Hug described Beatty as the “most qualified candidate” among those brought to the city in a search process headed by the management consultant firm Korn Ferry.

“I’m confident that she can move the city forward,” he said.

Asked after the meeting about his objections to the contract, Hug said it was “the level of pay.”

Council member Larry Hug asks fellow council member Pat Mudron about a meeting he had with other individuals regarding allegations against Joliet Mayor Bob O’DeKirk at the City Council Meeting at City Hall in Joliet on Monday, March 13th, 2023.

“I think it was too generous,” he said.

The highest pay among Beatty’s predecessors was a $215,000 salary given to David Hales when he was hired in 2017.

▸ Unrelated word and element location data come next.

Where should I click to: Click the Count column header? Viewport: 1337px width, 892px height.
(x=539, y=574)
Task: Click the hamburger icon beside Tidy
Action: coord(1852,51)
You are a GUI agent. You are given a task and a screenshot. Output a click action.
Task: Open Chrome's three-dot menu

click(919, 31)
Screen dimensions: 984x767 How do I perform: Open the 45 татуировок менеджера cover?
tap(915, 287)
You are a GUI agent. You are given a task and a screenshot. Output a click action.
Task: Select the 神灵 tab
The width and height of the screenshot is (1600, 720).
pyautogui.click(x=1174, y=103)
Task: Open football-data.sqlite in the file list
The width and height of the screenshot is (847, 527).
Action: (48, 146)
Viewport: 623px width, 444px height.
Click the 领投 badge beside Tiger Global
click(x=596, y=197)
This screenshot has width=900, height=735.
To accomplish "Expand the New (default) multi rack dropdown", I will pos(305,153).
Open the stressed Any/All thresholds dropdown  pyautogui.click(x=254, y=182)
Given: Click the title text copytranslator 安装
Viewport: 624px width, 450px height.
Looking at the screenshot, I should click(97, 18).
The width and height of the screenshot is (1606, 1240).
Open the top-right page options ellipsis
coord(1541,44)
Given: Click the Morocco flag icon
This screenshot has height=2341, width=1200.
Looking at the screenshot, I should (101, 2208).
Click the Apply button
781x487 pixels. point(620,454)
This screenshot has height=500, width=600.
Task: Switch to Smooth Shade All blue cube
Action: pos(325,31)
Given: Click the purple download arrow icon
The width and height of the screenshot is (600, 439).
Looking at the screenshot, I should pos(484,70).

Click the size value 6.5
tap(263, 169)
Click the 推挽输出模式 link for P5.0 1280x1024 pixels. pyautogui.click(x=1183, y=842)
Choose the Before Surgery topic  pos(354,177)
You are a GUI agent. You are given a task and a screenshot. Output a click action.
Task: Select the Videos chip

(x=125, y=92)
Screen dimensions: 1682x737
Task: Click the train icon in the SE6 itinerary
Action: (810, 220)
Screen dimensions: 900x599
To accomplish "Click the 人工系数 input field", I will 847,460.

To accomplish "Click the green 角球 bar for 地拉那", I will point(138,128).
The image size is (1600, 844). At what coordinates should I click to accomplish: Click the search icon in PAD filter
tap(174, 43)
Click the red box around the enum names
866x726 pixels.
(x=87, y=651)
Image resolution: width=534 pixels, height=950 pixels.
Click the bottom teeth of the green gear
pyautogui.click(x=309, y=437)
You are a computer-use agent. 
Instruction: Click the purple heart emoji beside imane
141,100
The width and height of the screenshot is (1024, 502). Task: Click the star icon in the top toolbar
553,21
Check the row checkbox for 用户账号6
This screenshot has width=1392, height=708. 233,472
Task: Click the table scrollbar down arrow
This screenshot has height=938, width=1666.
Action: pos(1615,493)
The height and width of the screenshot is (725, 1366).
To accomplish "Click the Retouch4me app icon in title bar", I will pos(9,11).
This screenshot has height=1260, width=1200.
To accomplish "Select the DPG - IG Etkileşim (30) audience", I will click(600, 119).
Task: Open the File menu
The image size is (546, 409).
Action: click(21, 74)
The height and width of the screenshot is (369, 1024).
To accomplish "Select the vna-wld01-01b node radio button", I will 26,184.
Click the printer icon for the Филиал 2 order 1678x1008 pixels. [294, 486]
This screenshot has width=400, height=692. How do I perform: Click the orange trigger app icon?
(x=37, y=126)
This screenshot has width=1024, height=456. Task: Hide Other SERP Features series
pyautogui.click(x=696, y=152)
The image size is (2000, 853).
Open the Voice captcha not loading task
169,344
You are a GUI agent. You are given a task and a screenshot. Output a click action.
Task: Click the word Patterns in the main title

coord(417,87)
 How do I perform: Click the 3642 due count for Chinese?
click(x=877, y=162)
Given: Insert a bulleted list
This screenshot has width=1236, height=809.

Hales left after 11 months on the job with a buyout. Since then, Joliet has had only one city manager hired on a permanent basis and four interim city managers.

Beatty also is the first city manager hired on a multi-year contract since Hales. Like Hales and typical of city managers before him, Beatty has been hired on a three-year contract

James Capparelli, the one city manager hired on a permanent basis since Hales, came to the city in January 2021 on a one-year contract at a salary of $193,000. He got a pay boost the next year to $198,000 and another one-year contract. Capparelli was working on a six-month contract with no raise when he resigned in June as the City Council prepared to open the job up to applicants.

Interim City Manager Rod Tonelli replaced Capparelli at a pay rate based on a $174,000 annual salary.

The only other council member to comment on Beatty’s hiring at the Tuesday meeting was Jan Quillman.

“We’re ready to get back on track,” Quillman said.